Citation577 F.3d 566
Decision Date30 July 2009
Docket NumberNo. 07-60732.,07-60732.
PartiesUNITED STATES of America, Plaintiff-Appellee, v. James Ford SEALE, Defendant-Appellant.
CourtUnited States Courts of Appeals. United States Court of Appeals (5th Circuit)

Kathryn Neal Nester (argued), George Lowrey Lucas, Fed. Pub. Defenders, Jackson, MS, for Seale.

Appeal from the United States District Court for the Southern District of Mississippi.

CERTIFICATE OF QUESTION TO THE SUPREME COURT OF THE UNITED STATES

Before JONES, Chief Judge, and KING, JOLLY, DAVIS, SMITH, WIENER, BARKSDALE, GARZA, DeMOSS, BENAVIDES, STEWART, DENNIS, CLEMENT, PRADO, OWEN, ELROD, SOUTHWICK and HAYNES, Circuit Judges.

PER CURIAM:

Pursuant to 28 U.S.C. § 1254(2) and Supreme Court Rule 19, a majority of the members of the en banc court have voted to certify the following question of law to the Supreme Court: What statute of limitations applies to a prosecution under 18 U.S.C. § 1201 for a kidnaping offense that occurred in 1964 but was not indicted until 2007?

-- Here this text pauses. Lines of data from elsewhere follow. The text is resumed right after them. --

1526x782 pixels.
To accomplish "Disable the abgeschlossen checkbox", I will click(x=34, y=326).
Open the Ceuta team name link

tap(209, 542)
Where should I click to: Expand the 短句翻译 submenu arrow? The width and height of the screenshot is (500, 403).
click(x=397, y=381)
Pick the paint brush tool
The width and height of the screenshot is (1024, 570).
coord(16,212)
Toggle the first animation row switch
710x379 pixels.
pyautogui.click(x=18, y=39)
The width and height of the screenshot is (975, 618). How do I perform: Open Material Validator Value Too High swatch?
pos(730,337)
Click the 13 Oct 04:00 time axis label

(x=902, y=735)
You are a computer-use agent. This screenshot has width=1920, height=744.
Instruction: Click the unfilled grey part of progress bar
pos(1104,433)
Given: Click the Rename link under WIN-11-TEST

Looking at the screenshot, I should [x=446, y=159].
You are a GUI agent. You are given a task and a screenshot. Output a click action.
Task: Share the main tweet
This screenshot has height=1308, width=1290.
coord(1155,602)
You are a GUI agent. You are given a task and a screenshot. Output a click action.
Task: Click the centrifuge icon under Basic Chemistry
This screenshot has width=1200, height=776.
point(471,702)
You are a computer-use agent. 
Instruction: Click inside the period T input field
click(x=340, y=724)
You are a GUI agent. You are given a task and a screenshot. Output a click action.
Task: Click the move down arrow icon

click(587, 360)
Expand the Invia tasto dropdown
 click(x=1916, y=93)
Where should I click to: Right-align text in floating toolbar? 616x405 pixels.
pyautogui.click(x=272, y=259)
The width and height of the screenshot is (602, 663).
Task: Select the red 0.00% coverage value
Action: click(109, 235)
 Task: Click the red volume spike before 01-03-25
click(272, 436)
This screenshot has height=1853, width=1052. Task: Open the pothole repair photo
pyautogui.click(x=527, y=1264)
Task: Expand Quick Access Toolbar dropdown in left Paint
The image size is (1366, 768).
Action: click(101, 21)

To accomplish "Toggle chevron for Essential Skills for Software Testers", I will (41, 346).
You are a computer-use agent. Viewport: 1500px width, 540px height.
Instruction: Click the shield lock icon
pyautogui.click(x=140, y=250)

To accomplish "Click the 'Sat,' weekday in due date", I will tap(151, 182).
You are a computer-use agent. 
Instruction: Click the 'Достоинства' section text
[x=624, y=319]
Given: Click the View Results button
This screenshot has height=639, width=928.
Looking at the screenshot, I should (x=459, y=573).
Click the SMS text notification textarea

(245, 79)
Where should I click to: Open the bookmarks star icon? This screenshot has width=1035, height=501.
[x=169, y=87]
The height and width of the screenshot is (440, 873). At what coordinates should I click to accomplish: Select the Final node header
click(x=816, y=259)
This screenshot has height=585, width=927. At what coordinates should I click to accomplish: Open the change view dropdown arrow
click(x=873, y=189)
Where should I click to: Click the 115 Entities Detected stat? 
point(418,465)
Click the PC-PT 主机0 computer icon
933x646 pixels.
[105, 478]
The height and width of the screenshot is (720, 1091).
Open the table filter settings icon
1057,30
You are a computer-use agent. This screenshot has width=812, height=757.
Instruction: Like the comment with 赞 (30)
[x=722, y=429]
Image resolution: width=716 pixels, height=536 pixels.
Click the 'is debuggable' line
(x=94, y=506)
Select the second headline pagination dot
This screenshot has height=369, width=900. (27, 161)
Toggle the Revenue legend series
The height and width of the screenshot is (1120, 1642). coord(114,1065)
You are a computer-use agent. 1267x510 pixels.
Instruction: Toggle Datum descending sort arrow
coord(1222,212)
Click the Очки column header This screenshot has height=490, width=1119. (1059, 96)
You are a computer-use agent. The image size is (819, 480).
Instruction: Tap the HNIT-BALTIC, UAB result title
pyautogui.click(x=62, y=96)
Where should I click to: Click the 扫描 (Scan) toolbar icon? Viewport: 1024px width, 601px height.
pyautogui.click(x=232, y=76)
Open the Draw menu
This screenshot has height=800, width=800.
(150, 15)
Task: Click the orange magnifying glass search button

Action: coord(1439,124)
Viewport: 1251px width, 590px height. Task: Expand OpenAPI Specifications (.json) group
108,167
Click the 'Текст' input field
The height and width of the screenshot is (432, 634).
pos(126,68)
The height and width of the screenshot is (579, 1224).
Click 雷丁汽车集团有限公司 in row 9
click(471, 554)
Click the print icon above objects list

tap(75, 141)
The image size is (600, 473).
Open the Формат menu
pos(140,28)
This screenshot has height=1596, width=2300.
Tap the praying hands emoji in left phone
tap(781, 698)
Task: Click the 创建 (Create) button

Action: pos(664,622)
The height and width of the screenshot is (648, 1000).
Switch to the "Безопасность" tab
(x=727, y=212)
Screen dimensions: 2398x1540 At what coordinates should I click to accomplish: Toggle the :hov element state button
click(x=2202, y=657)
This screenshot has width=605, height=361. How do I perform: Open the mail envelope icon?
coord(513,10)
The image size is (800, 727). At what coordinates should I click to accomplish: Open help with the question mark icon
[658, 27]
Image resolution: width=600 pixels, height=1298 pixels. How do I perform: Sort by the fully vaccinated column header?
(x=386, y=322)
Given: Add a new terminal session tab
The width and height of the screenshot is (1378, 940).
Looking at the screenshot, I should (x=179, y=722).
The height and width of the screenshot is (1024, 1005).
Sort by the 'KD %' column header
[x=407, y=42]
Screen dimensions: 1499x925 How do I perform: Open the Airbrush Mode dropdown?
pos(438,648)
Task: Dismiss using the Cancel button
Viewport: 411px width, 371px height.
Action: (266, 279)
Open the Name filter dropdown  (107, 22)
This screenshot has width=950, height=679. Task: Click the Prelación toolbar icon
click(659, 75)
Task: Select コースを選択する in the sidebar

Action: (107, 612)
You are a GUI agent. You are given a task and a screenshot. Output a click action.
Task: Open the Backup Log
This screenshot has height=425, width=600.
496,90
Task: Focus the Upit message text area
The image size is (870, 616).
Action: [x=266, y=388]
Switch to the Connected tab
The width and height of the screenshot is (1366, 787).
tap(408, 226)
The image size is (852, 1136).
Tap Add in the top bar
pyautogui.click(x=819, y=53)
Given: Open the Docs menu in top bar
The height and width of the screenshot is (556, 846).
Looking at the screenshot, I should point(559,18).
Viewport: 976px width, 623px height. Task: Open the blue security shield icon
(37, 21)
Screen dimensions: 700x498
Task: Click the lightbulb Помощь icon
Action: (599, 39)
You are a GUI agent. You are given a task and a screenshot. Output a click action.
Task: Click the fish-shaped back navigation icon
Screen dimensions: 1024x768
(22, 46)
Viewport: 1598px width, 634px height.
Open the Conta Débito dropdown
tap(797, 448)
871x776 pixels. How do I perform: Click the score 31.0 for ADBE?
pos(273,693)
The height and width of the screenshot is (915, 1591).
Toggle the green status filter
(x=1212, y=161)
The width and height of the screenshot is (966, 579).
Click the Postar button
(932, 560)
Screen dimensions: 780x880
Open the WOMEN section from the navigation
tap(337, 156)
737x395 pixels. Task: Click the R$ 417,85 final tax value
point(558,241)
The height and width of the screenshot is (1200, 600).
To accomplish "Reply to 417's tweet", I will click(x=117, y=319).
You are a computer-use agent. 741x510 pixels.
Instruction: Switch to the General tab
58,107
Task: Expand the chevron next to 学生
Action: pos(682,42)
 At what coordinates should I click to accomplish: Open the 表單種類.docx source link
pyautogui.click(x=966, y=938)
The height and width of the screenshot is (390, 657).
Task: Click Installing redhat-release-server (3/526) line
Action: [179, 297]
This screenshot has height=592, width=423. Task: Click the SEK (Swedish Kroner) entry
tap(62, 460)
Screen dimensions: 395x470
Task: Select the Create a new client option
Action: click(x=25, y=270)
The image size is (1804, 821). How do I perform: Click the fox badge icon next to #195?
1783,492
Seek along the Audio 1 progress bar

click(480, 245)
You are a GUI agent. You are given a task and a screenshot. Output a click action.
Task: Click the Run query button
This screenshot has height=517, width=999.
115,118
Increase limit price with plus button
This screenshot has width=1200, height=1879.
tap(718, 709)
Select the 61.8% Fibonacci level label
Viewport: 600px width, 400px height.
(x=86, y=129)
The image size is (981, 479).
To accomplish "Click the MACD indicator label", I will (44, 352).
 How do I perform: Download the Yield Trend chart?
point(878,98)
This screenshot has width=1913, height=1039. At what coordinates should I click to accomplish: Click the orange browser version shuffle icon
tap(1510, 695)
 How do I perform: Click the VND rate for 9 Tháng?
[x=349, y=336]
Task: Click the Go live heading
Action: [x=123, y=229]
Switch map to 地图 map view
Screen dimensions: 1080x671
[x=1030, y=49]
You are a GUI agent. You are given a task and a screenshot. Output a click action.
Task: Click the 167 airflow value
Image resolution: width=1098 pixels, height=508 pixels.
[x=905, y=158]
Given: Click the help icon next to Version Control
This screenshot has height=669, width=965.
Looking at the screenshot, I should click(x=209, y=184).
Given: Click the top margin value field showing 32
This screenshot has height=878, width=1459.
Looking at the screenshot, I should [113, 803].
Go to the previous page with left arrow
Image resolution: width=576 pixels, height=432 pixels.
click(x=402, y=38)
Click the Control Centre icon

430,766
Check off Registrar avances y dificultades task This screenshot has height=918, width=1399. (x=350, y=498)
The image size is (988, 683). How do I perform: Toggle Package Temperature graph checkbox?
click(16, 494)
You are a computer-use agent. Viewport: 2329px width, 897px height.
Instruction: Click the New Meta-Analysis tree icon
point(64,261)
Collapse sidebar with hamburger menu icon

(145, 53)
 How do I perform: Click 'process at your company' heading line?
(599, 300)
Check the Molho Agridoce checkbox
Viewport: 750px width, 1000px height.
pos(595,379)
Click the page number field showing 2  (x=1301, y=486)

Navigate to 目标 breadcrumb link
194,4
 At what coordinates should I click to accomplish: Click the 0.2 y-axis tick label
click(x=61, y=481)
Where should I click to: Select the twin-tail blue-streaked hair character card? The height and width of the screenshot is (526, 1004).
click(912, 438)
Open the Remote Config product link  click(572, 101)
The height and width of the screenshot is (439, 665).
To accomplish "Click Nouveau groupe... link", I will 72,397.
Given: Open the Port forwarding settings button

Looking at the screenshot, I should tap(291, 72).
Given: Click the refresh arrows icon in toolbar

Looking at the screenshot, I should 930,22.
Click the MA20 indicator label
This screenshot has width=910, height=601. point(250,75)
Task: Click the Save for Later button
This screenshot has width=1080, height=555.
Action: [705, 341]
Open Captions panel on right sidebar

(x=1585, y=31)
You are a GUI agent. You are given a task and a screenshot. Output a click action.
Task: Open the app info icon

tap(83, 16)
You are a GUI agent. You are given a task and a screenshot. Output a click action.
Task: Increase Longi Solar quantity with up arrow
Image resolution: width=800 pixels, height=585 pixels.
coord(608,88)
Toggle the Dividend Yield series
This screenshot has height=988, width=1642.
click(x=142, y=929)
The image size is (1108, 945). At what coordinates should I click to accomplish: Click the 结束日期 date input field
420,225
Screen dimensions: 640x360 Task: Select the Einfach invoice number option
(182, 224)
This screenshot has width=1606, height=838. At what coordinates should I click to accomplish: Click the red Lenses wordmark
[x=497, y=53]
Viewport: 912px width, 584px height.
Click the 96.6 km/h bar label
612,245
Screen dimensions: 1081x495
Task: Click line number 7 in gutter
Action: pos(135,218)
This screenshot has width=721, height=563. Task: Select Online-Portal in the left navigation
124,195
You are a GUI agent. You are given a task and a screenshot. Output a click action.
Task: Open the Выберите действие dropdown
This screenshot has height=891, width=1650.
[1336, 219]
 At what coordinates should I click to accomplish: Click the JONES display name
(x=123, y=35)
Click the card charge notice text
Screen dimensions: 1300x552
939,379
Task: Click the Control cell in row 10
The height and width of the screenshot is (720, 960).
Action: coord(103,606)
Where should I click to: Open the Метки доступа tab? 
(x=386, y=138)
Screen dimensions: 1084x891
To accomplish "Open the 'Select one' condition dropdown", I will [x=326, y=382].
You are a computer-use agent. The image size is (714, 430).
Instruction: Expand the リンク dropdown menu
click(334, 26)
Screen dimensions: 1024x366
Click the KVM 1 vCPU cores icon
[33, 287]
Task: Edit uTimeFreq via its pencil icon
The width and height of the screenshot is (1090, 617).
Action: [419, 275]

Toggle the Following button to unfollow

The Supreme Court has jurisdiction to review cases "[b]y certification at any time by a court of appeals of any question of law in any civil or criminal case as to which instructions are desired, and upon such certification the Supreme Court may give binding instructions or require the entire record to be sent up for decision of the entire matter in controversy." 28 U.S.C. § 1254(2). Supreme Court Rule 19 explains that "[a] United States court of appeals may certify to [the Supreme] Court a question or proposition of law on which it seeks instruction for the proper decision of a case. The certificate shall contain a statement of the nature of the case and the facts on which the question or proposition of law arises. Only questions or propositions of law may be certified, and they shall be stated separately and with precision." The Supreme Court has cautioned against a question of "objectionable generality" and prefers "a definite and clean-cut question of law." See United States v. Mayer, 235 U.S. 55, 66, 35 S.Ct. 16, 59 L.Ed. 129 (1914). In keeping with this instruction, we will now provide the relevant facts and frame the dispositive legal question.

I.

A federal jury in the Southern District of Mississippi found James Ford Seale guilty of two counts of kidnaping under 18 U.S.C. § 1201(a) and one count of conspiracy to commit kidnaping under 18 U.S.C. § 1201(c). The district court sentenced him to life imprisonment. The kidnapings occurred in 1964, but the government did not indict Seale until 2007.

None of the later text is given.